Quarta-feira, 31 de dezembro de 2025
Por Redação do Jornal O Sul | 30 de dezembro de 2025
Uma faixa-bônus assinada por Paul McCartney, tão barulhenta quanto silenciosa na reedição do álbum em vinil do álbum Is this what we want?, é um dos mais emblemáticos protestos contra o uso de inteligência artificial (IA) na música.

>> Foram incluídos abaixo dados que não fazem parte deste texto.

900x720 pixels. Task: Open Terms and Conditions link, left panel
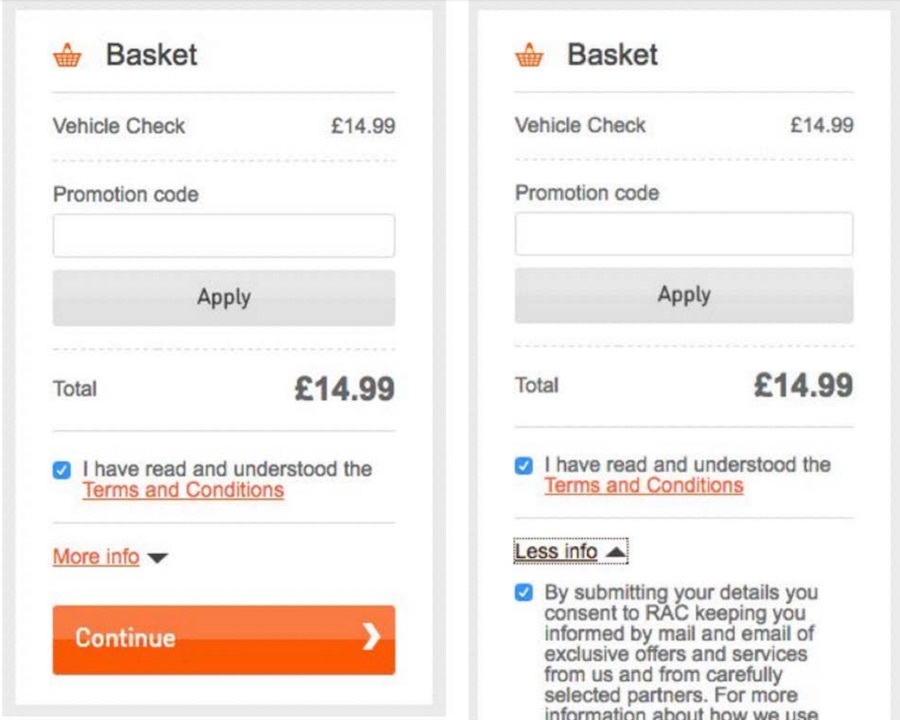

A faixa de 2 minutos e 45 segundos não traz nenhum acorde, mas, por outro lado, expõe uma infinidade de ruídos de músicos e cantores, entre eles, Annie Lennox, Damon Albarn e Jamiroquai, em estúdios e salas de concerto. Um protesto, assim como já ocorreu nas demais faixas de Is this what we want?, contra o uso de IA na criação de novas composições – as ferramentas se alimentam de um banco de canções feitas ao longo dos anos por McCartney, Lennon, Presley, Hendrix, Joplin, Mancini, Chopin, Dylan, Mercury, Porter, Jobim, Nascimento e outros tantos compositores geniais que já fizeram música no planeta.
O que McCartney e outros artistas como Dua Lipa, Elton John e Kate Bush querem barrar é uma mudança da lei de direitos autorais proposta pelo governo britânico que autoriza as empresas de inteligência artificial a usar músicas, performances e vozes de cantores sem pedir autorização aos detentores dos direitos autorais.
Em novembro, a indústria musical alemã obteve importante vitória contra a OpenAI, a gigante americana de pesquisa de inteligência artificial. A ação foi ajuizada pela sociedade alemã de gestão coletiva de direitos autorais musicais (Gema), que conseguiu provar que o ChatGPT usou letras de músicas dos representados pela associação para treinar seus sistemas de inteligência artificial, sem licença e sem pagar nada aos autores.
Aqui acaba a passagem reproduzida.